=== Exercise goal ===
The word "computer" occurs in some lines of the listing. Copy those lines.

=== Supplied data ===
◇ ◇ ◇ ◇ ◇ ◇ ◇
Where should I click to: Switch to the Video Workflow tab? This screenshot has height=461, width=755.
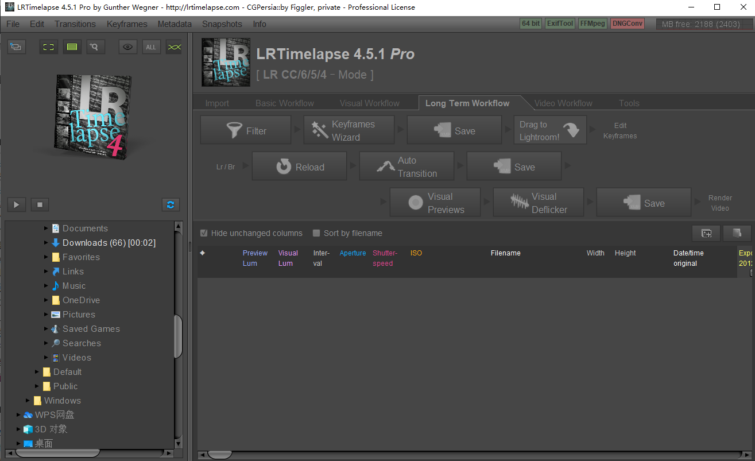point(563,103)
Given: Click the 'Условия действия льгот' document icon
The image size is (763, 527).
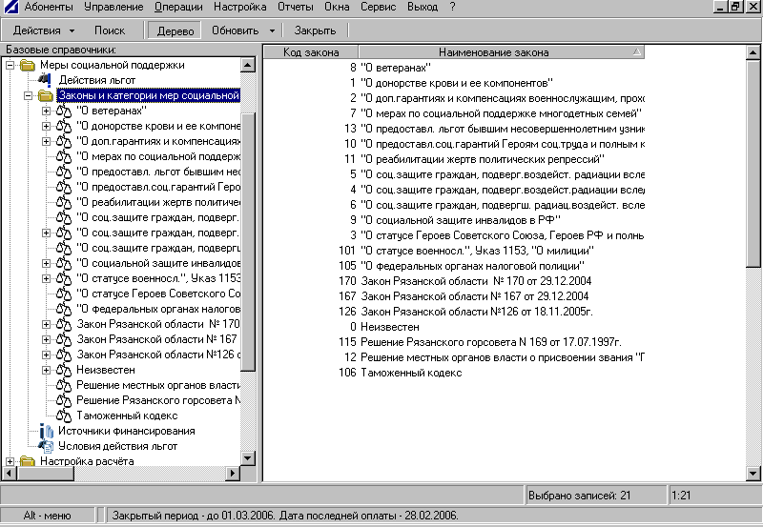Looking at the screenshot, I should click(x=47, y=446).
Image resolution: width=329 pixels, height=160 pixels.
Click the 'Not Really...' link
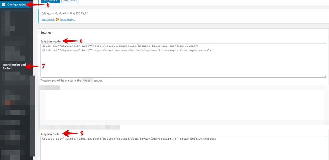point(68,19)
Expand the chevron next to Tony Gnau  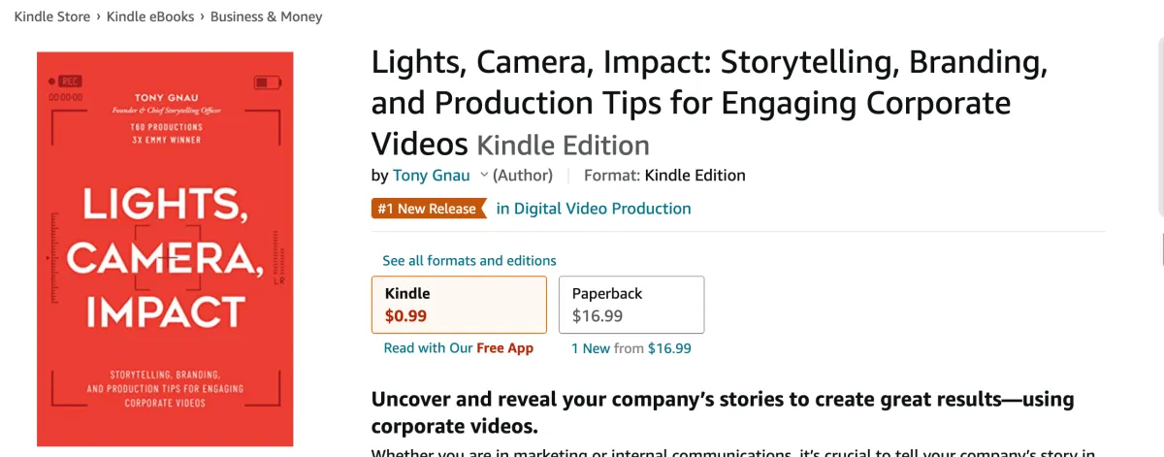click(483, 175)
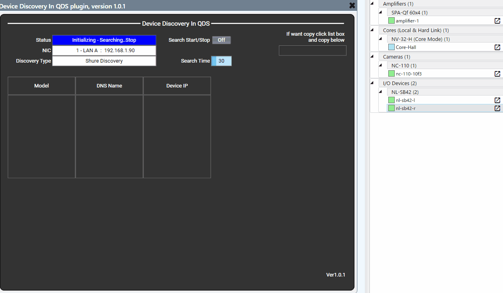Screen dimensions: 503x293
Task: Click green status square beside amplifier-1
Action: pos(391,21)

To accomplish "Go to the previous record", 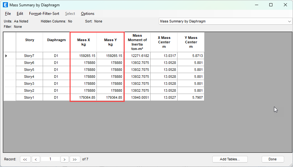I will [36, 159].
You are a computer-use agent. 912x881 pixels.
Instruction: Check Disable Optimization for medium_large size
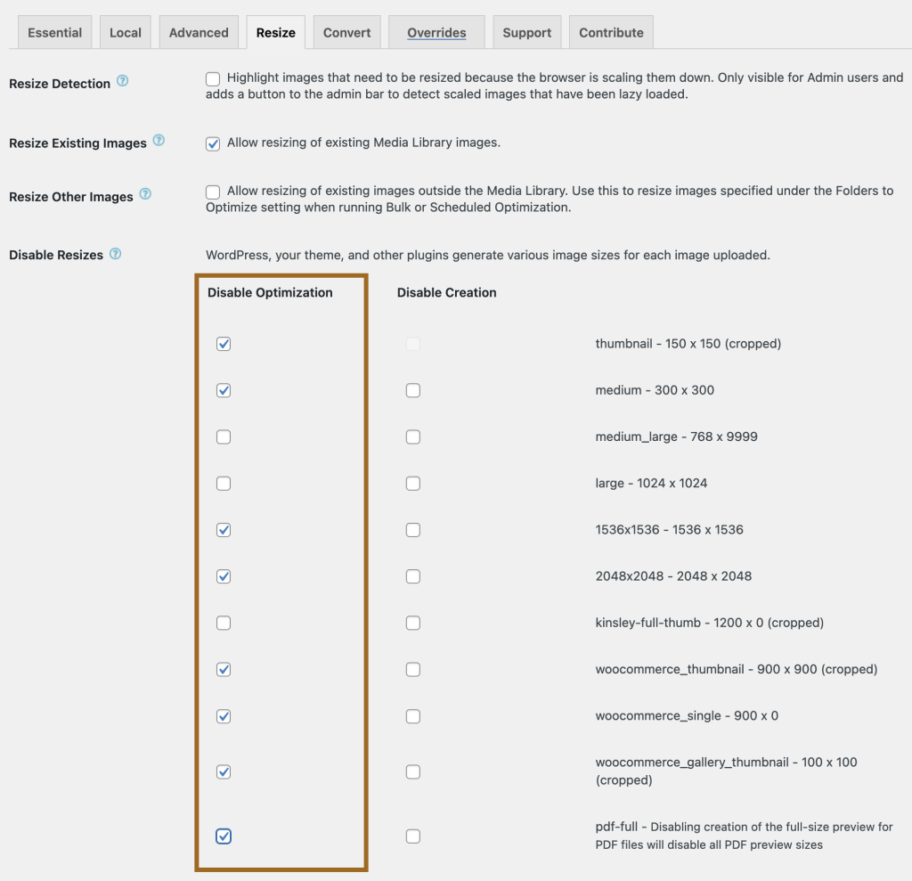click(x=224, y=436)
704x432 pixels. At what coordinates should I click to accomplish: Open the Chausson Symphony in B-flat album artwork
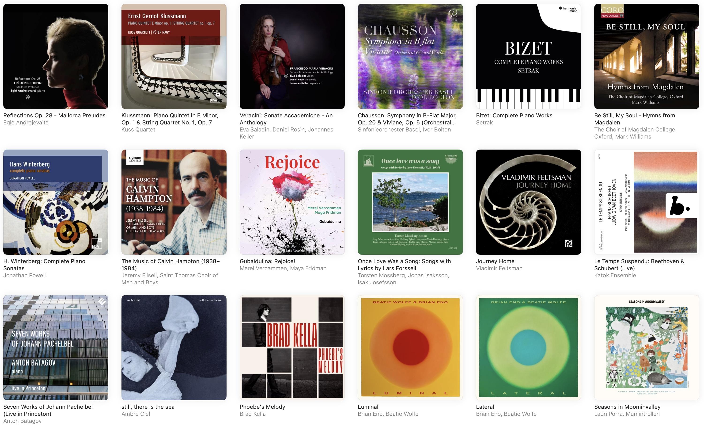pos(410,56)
◇ ◇ ◇ ◇ ◇ ◇ ◇
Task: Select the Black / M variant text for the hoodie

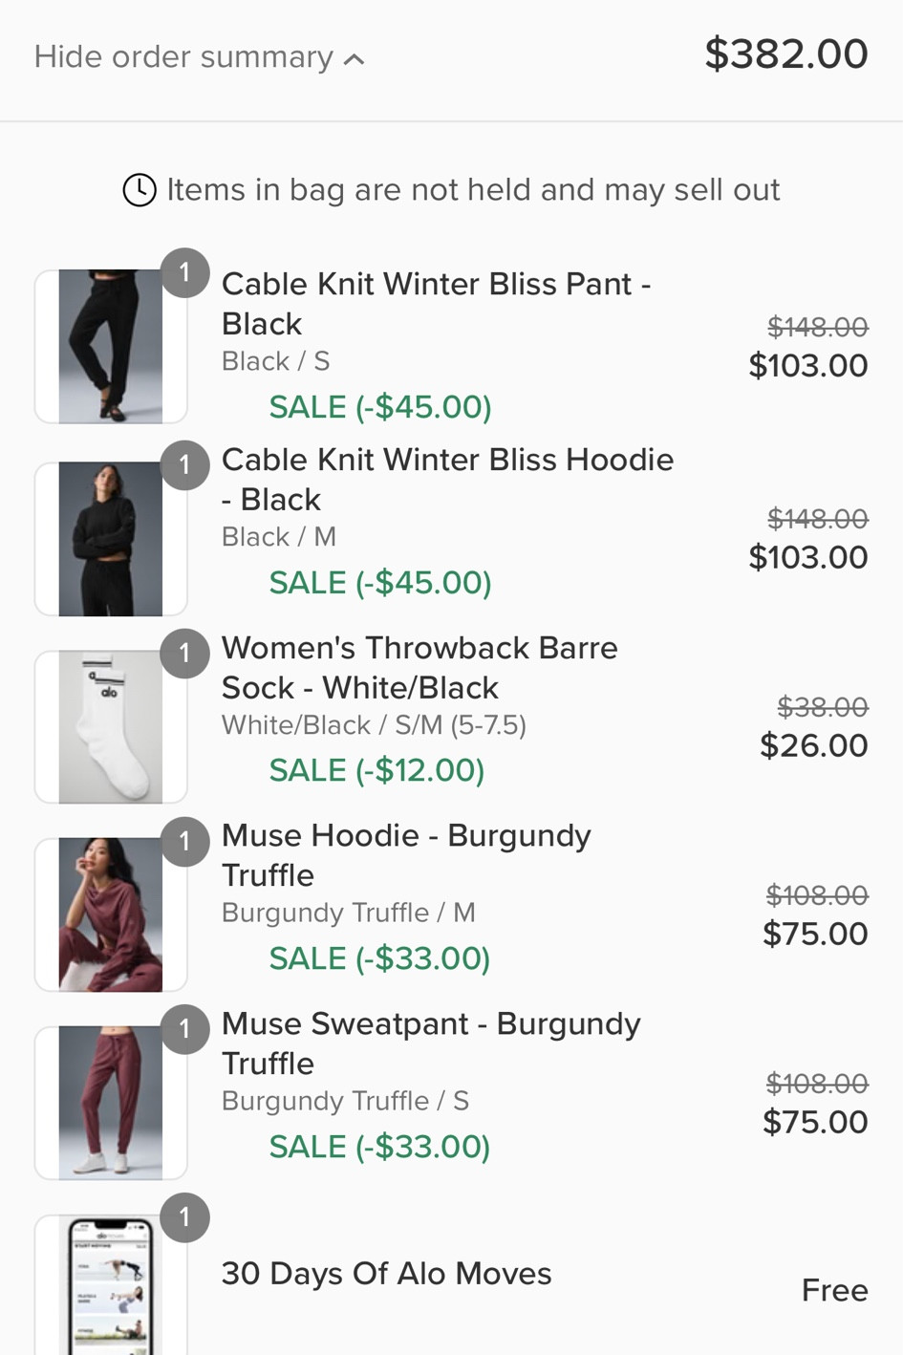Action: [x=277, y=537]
◇ ◇ ◇ ◇ ◇ ◇ ◇
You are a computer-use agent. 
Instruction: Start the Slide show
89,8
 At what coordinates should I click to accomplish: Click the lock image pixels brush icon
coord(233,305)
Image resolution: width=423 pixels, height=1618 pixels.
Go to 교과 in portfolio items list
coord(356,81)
◇ ◇ ◇ ◇ ◇ ◇ ◇
=== Finished task ===
You are a computer-use agent. 912x881 pixels.
You are a computer-use agent. 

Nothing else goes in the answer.